Highway in the United States

U.S. Route 276 (US 276) is a United States highway that runs for 106.4 mi from Mauldin, South Carolina to Cove Creek, North Carolina. It is known both as a busy urban highway in Greenville, South Carolina and a scenic back-road in Western North Carolina. Despite its numbering, it does not intersect its parent route U.S. Route 76.

==Route description==
===South Carolina===
In South Carolina, US 276 only runs in Greenville County, for a total of 43.3 mi; beginning at the I-385/I-185 junction in Mauldin. The US Highway then runs north to the City of Greenville, then to Travelers Rest, and then Marietta before climbing into North Carolina.
A two-mile portion of US 276 between Greenville and Travelers Rest is an expressway complete with shoulders, exits, a grass median, and a speed limit of 55 miles per hour.
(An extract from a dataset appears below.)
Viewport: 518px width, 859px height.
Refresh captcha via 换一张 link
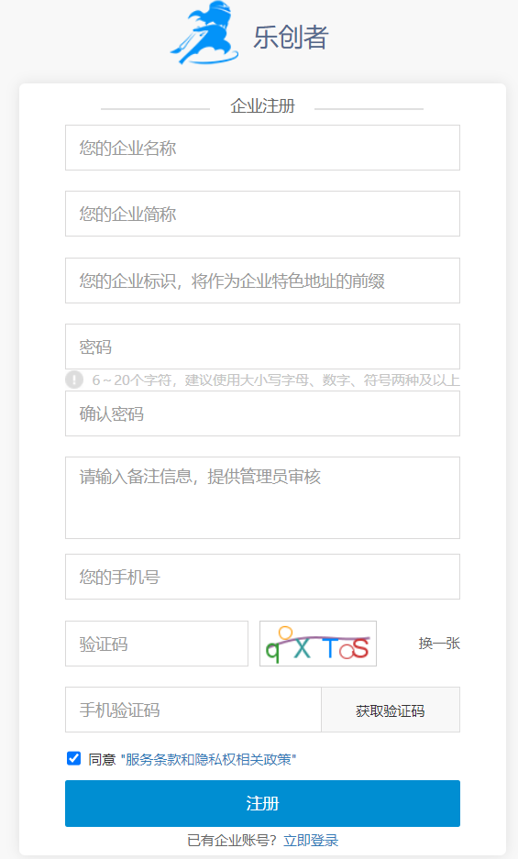(439, 644)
In Travelers Rest, a Downtown Revitalization Plan has reduced US 276 from four lanes down to two; added trees, on-street parking, a new park, and other improvements.

After Marietta, US 276 climbs about 2000 ft to Caesars Head State Park in the Blue Ridge Mountains, 3 mi from the North Carolina border. At the border, the US Highway crosses the Eastern Continental Divide at 2910 ft above sea level.

===North Carolina===
In North Carolina, US 276 traverses through Transylvania and Haywood counties, for a total of 63 mi. Between the towns of Brevard and Waynesville in North Carolina, US 276 travels through the Pisgah National Forest and is a route heavily traveled by recreationalists. The road follows the Davidson River and a tributary upstream before climbing the Pisgah Ridge and crossing the Blue Ridge Parkway at its top, then descending by the Pigeon River and the Shining Rock Wilderness. Many trailheads used for hiking, mountain biking, and horseback riding lie along US 276 in this area and roads connecting to it. Drivers will also find roadside campgrounds, picnic areas, waterfalls, and two museums — the Pisgah Center for Wildlife Education and the Cradle of Forestry in America — along the road or within a short distance of it. North of Waynesville, US 276 continues through Lake Junaluska, where it joins US 19 to Maggie Valley, then runs north to I-40 at Cove Creek.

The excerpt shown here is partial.